What needs to be done: Only some lines are wanted. Transcribe, exactly, the lines below from the line with "You are a GUI" up to and including the line with "Login/Create account (995, 126)".

Records supplied START

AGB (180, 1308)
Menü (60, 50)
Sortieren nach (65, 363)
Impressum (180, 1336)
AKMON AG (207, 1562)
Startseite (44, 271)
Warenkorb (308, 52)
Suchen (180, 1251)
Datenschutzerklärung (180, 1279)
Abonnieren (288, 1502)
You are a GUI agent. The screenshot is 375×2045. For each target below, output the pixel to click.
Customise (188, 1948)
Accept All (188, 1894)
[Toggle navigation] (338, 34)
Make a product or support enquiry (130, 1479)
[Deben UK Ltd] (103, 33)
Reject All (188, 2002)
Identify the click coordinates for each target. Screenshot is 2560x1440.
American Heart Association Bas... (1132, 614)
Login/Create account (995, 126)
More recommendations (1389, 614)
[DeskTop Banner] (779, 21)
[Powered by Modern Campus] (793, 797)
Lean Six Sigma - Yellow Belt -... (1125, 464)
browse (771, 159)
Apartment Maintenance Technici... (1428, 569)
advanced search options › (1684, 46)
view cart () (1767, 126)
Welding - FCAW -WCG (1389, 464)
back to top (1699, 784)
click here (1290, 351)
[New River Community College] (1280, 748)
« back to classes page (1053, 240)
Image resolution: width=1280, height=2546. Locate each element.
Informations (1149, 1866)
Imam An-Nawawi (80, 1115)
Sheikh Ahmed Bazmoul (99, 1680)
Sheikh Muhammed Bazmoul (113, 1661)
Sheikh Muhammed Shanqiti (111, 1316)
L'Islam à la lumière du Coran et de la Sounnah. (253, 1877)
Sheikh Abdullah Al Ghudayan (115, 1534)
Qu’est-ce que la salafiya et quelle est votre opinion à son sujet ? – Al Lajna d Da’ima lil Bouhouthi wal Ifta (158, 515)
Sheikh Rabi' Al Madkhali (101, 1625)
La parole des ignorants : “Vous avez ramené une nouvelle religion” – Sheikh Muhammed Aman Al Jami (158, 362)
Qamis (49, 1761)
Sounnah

Records supplied END

Response to the task:
You are a GUI agent. The screenshot is 375×2045. For each target below, output the pixel to click.
Customise (188, 1948)
Accept All (188, 1894)
[Toggle navigation] (338, 34)
Make a product or support enquiry (130, 1479)
[Deben UK Ltd] (103, 33)
Reject All (188, 2002)
Identify the click coordinates for each target. Screenshot is 2560x1440.
American Heart Association Bas... (1132, 614)
Login/Create account (995, 126)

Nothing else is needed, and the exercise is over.